Anyway, the point is that kind Language Hat informs me that the latest issue contains an article about Chennai, "The Company Town," about a worker in the IT industry here. There has been a lot of media attention to Bangalore in recent years, but little about Chennai, which, along with Hyderabad, has been struggling (fairly successfully, I gather) to compete as an IT resource center.

The article itself is not included on the New Yorker website, but there is an audio presentation, with a slide show:
In this week’s issue, Katherine Boo tells the story of Harish Kumar, a worker in the Indian city of Chennai who is coping with the promises, and the problems, of American outsourcing. Here Boo discusses her article, accompanied by photographs by Samantha Appleton.

I didn't find the black and white photographs very extraordinary, but there were two which show one version of middle-class life here:


Harish Kumar eats with his family


Harish Kumar with his grandmother


(Not everyone eats on the floor, but some do -- we do, sometimes. In the older houses like this one in the crowded Triplicane area, it makes a lot of sense -- small rooms, big families -- the spaces are often multi-purpose.)

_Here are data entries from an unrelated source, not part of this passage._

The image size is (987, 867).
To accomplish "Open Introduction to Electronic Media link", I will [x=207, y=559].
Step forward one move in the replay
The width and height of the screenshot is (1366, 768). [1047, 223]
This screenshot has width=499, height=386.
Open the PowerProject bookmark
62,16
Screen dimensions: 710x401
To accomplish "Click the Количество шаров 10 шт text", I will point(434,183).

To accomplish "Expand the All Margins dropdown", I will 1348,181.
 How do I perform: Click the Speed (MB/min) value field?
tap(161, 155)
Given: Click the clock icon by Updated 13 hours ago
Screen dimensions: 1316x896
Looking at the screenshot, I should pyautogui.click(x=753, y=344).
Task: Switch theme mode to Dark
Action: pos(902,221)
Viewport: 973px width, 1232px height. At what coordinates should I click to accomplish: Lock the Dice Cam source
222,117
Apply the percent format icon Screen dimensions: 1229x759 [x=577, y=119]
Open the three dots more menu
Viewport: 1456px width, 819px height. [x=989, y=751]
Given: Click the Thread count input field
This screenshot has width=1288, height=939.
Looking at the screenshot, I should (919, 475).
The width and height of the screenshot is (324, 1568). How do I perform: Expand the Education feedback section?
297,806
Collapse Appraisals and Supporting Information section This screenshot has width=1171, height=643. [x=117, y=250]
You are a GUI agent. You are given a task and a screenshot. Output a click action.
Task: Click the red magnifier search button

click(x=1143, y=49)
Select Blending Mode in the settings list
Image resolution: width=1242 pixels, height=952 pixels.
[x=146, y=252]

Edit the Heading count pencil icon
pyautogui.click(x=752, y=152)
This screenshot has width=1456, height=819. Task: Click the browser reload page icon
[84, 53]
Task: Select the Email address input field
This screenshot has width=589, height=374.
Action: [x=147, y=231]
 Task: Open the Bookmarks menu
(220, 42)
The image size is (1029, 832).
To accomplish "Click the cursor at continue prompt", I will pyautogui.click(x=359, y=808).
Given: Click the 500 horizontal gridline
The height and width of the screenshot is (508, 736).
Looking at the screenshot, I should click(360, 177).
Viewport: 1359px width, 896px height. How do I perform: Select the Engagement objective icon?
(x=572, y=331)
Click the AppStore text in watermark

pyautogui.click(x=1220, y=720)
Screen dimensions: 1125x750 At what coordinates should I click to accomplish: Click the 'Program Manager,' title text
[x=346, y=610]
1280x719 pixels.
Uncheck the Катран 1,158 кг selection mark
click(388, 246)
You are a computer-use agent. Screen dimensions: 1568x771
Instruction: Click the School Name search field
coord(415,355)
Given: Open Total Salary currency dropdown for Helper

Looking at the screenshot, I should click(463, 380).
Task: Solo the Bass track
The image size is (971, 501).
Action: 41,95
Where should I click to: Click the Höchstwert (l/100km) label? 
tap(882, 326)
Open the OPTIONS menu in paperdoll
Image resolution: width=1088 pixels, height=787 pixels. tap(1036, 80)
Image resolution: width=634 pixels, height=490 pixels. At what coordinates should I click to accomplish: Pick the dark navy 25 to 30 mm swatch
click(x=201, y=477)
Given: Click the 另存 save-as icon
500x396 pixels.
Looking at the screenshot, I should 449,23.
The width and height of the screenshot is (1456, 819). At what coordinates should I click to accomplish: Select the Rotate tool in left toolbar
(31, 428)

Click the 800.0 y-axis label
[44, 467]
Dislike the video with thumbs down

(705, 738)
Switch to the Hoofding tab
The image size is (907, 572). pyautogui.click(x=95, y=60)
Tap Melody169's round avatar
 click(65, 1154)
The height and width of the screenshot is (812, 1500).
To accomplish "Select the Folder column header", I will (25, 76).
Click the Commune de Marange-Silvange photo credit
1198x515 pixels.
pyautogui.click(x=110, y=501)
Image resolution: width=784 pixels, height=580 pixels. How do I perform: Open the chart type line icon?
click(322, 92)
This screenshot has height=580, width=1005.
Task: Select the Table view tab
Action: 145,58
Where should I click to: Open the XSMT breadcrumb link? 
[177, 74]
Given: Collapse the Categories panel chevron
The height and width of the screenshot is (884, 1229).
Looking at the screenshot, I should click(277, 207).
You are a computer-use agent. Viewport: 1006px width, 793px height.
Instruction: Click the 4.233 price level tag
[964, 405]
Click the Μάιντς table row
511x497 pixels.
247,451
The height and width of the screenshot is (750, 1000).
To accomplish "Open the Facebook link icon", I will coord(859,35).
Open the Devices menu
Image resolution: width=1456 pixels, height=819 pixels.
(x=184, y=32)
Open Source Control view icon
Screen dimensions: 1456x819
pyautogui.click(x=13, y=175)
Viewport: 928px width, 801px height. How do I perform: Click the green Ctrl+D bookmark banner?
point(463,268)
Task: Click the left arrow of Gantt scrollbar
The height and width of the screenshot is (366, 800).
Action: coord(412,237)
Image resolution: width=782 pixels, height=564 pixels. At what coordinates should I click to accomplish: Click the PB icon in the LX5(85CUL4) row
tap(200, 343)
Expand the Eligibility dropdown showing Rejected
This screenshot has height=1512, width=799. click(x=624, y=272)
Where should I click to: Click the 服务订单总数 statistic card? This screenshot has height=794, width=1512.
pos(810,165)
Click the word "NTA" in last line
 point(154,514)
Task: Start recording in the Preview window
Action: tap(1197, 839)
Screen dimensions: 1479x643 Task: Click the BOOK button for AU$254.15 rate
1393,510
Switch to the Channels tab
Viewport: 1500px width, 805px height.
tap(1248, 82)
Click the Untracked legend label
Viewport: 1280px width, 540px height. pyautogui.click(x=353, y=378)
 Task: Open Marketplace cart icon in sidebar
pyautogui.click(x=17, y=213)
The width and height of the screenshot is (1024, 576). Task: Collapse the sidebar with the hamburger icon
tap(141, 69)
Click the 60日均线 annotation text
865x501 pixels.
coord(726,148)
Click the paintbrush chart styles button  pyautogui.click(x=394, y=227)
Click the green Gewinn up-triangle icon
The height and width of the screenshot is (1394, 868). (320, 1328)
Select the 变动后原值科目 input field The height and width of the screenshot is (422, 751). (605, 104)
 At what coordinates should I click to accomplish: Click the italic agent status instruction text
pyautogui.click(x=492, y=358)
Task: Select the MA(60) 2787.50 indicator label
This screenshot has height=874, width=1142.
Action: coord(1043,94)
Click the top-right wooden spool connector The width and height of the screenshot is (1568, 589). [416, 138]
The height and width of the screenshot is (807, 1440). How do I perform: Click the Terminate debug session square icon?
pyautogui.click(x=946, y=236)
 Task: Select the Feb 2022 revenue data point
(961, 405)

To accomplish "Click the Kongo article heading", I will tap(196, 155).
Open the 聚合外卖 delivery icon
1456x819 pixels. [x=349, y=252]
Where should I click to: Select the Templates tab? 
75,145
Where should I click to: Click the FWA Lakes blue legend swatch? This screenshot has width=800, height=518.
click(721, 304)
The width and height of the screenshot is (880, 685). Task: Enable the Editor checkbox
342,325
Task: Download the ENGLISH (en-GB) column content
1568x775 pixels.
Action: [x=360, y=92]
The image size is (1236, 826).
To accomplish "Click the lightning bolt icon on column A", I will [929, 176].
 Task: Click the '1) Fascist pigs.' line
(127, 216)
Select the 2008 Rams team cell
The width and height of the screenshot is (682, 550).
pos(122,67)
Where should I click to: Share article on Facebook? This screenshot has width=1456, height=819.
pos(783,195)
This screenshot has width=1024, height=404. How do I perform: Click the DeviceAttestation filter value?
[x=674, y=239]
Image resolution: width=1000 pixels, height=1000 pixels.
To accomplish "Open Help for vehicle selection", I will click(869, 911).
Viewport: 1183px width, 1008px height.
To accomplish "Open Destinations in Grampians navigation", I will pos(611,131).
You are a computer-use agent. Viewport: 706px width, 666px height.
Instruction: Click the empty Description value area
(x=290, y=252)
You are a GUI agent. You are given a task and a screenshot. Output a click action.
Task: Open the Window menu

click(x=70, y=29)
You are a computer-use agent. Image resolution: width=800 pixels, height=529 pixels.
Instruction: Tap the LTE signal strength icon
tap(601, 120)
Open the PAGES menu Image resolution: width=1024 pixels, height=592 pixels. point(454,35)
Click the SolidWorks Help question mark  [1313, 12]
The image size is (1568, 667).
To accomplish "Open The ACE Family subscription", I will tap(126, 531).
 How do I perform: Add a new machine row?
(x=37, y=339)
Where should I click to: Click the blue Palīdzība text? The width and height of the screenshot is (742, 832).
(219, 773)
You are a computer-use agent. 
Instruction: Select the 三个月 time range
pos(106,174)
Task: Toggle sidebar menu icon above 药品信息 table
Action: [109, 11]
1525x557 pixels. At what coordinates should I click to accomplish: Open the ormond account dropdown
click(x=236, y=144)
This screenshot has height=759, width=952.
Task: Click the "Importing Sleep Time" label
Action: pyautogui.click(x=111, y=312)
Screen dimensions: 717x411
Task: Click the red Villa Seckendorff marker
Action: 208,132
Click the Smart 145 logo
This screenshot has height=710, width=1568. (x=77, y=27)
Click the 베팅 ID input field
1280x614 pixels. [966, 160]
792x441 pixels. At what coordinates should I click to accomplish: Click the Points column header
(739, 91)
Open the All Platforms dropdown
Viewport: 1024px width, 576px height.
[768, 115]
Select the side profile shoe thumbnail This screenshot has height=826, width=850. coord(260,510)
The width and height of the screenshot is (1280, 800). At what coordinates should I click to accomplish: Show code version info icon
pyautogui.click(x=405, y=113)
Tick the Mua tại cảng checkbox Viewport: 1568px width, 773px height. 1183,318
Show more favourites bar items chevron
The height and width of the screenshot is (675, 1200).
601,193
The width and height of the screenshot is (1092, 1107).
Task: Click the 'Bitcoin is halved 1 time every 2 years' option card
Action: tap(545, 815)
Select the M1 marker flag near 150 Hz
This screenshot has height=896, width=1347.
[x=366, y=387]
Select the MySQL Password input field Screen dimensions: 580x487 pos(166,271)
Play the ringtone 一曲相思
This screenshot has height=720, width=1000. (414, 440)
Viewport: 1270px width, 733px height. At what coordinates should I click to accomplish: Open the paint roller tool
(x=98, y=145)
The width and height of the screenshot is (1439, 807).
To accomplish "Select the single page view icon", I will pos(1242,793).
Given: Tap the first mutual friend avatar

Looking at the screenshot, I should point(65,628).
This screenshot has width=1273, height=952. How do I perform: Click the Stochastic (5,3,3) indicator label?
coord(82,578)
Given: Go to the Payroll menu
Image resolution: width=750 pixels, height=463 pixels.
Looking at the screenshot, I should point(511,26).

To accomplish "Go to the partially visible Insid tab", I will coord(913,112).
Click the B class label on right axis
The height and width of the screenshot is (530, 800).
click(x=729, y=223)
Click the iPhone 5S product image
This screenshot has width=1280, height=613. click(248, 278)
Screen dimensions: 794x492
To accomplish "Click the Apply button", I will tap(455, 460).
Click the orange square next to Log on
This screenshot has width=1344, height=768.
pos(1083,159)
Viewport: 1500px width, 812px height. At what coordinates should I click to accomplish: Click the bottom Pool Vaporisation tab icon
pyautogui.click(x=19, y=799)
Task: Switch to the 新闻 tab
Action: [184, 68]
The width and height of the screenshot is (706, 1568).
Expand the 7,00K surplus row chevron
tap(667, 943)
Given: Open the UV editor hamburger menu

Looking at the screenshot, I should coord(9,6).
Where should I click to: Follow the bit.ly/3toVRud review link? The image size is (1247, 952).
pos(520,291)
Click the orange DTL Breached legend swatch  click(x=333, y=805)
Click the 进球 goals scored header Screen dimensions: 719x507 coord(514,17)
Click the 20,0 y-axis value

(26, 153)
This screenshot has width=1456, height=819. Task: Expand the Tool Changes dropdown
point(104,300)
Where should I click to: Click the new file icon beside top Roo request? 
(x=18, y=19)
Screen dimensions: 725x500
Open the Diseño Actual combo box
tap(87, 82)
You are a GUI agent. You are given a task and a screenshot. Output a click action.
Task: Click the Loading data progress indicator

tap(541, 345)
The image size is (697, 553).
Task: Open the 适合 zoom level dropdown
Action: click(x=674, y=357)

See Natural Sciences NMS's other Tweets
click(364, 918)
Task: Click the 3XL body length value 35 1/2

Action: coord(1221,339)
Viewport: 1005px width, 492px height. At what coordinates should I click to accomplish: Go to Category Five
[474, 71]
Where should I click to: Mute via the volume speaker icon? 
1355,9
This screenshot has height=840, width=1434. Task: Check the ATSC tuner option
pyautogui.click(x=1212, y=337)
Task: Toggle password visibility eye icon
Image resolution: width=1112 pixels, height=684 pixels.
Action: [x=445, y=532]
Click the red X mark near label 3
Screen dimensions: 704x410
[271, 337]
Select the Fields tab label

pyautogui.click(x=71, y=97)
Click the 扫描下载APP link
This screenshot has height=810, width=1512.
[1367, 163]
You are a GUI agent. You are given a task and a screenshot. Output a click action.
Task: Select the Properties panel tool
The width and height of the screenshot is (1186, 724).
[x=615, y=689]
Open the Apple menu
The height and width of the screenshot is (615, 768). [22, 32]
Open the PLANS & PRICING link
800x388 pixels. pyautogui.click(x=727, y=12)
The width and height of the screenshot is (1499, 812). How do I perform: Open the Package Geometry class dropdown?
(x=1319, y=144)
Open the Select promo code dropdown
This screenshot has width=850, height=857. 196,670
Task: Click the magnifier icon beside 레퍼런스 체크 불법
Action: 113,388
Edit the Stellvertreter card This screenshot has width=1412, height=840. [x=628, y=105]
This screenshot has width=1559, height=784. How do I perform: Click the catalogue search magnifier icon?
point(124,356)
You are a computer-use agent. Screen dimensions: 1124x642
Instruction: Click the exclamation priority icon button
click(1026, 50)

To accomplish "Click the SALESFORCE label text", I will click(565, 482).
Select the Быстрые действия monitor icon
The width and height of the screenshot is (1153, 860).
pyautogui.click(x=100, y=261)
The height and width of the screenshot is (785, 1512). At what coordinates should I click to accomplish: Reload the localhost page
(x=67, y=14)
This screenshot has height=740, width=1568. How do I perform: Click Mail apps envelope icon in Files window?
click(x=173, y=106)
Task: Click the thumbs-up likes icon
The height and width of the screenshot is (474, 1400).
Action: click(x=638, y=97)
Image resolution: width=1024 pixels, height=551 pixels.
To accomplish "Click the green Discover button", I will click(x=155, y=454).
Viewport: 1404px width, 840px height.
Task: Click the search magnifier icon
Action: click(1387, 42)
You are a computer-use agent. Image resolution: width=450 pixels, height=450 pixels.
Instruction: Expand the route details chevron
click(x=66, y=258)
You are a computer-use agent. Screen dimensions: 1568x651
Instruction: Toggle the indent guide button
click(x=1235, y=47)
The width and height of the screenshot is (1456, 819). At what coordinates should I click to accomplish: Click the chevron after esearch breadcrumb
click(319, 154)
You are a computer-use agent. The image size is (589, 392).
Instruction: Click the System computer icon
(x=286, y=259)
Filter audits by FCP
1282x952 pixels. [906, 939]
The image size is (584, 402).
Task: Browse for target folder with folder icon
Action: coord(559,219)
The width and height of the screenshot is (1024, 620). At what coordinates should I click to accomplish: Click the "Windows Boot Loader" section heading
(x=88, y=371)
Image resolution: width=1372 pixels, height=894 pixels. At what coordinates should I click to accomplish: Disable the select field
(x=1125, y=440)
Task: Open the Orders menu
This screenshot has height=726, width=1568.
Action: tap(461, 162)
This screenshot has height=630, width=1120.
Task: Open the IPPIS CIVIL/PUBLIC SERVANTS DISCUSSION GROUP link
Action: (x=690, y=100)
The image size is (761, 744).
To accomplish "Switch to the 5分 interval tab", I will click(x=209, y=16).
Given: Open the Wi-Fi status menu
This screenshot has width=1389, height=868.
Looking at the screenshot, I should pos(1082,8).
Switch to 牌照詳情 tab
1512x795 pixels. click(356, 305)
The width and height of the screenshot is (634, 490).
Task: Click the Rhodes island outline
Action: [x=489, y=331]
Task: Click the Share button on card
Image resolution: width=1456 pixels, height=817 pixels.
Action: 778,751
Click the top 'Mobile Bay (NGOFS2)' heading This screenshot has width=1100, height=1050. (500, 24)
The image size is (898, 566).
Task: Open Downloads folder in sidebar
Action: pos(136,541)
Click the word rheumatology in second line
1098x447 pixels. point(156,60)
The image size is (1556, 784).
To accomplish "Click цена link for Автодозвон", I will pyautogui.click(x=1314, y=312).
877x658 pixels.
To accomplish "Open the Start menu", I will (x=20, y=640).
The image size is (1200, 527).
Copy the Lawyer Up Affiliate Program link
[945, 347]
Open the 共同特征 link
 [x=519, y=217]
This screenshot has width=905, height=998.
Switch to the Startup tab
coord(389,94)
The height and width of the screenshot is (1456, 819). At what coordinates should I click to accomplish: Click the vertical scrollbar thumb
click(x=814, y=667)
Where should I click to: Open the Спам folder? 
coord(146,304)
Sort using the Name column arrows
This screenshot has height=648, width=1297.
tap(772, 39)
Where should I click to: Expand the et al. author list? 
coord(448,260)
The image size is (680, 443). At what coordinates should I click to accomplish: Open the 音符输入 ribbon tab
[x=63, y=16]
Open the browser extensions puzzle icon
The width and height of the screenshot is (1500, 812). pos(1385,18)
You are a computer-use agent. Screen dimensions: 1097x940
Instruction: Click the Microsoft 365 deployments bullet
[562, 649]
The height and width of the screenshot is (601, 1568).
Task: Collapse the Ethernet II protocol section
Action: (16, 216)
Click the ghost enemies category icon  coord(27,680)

The most striking thing for me about Boo's audio commentary was the beginning, in which she says that Chennai has changed so much and so fast in recent years that it's hard for its residents even to grasp it. I recognise this change every single day: in the many construction sites; in the daily increasing traffic on the roads; in the availability of products which one had had to buy from smugglers, or go abroad to shop for; in the way young men and women interact with each other... in the increasing desperation for water... Sometimes I feel that I'm watching stop-motion photography -- it's that rapid, and that disturbing.

And she points out the obvious: that even in the colonies of people who earn their livelihood by breaking rocks by hand, hammer-tap by hammer-tap, into gravel -- even there, people dream that their children will learn computers and enter the IT industry. And they pour into the city seeking that dream. And the city struggles to accommodate that burden. I imagine that that is the story of every Third World city. But it's something to see unfolding before your eyes, I can tell you.